> [Task] Could you transcribe every record below exactly as it stands?

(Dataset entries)
* * * * * * * * *
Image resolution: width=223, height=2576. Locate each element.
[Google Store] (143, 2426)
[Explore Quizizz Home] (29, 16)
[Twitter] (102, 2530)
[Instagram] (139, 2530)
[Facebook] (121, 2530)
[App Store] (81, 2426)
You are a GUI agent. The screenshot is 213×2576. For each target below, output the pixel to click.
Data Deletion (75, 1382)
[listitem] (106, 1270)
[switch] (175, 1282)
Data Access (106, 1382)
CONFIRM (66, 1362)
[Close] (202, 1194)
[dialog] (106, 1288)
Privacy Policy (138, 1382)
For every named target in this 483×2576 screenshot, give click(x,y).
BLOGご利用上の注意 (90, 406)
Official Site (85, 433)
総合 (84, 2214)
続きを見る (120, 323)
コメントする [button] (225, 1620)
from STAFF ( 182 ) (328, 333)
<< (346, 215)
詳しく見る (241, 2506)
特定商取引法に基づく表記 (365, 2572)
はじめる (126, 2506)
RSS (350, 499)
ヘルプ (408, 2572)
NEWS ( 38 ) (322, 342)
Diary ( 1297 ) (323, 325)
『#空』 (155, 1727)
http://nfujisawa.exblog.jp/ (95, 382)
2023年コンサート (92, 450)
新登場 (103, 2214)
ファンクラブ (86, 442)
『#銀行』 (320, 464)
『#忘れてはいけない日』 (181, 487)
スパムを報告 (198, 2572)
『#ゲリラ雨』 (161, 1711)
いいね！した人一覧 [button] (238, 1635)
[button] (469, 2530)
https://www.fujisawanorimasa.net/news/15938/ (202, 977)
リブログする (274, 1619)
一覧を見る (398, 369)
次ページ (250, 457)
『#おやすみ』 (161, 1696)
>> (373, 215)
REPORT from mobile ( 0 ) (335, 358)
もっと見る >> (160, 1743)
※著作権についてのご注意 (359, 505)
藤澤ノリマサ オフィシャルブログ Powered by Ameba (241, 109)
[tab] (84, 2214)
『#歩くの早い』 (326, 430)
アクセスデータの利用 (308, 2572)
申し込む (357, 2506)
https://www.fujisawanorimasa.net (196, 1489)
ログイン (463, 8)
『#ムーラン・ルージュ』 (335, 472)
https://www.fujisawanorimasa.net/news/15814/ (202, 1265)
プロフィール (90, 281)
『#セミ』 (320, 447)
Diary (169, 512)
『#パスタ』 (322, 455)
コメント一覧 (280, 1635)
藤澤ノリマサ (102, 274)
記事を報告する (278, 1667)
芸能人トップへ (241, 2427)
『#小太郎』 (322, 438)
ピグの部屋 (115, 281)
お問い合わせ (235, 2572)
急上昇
* * * * * * * * *
> [Reply to the task]
Image resolution: width=223, height=2576. Locate each element.
[Google Store] (143, 2426)
[Explore Quizizz Home] (29, 16)
[Twitter] (102, 2530)
[Instagram] (139, 2530)
[Facebook] (121, 2530)
[App Store] (81, 2426)
You are a GUI agent. The screenshot is 213×2576. For each target below, output the pixel to click.
Data Deletion (75, 1382)
[listitem] (106, 1270)
[switch] (175, 1282)
Data Access (106, 1382)
CONFIRM (66, 1362)
[Close] (202, 1194)
[dialog] (106, 1288)
Privacy Policy (138, 1382)
For every named target in this 483×2576 screenshot, give click(x,y).
BLOGご利用上の注意 (90, 406)
Official Site (85, 433)
総合 (84, 2214)
続きを見る (120, 323)
コメントする [button] (225, 1620)
from STAFF ( 182 ) (328, 333)
<< (346, 215)
詳しく見る (241, 2506)
特定商取引法に基づく表記 (365, 2572)
はじめる (126, 2506)
RSS (350, 499)
ヘルプ (408, 2572)
NEWS ( 38 ) (322, 342)
Diary ( 1297 ) (323, 325)
『#空』 (155, 1727)
http://nfujisawa.exblog.jp/ (95, 382)
2023年コンサート (92, 450)
新登場 (103, 2214)
ファンクラブ (86, 442)
『#銀行』 (320, 464)
『#忘れてはいけない日』 (181, 487)
スパムを報告 (198, 2572)
『#ゲリラ雨』 (161, 1711)
いいね！した人一覧 [button] (238, 1635)
[button] (469, 2530)
https://www.fujisawanorimasa.net/news/15938/ (202, 977)
リブログする (274, 1619)
一覧を見る (398, 369)
次ページ (250, 457)
『#おやすみ』 (161, 1696)
>> (373, 215)
REPORT from mobile ( 0 ) (335, 358)
もっと見る >> (160, 1743)
※著作権についてのご注意 (359, 505)
藤澤ノリマサ オフィシャルブログ Powered by Ameba (241, 109)
[tab] (84, 2214)
『#歩くの早い』 (326, 430)
アクセスデータの利用 (308, 2572)
申し込む (357, 2506)
https://www.fujisawanorimasa.net (196, 1489)
ログイン (463, 8)
『#ムーラン・ルージュ』 (335, 472)
https://www.fujisawanorimasa.net/news/15814/ (202, 1265)
プロフィール (90, 281)
『#セミ』 (320, 447)
Diary (169, 512)
『#パスタ』 (322, 455)
コメント一覧 (280, 1635)
藤澤ノリマサ (102, 274)
記事を報告する (278, 1667)
芸能人トップへ (241, 2427)
『#小太郎』 (322, 438)
ピグの部屋 (115, 281)
お問い合わせ (235, 2572)
急上昇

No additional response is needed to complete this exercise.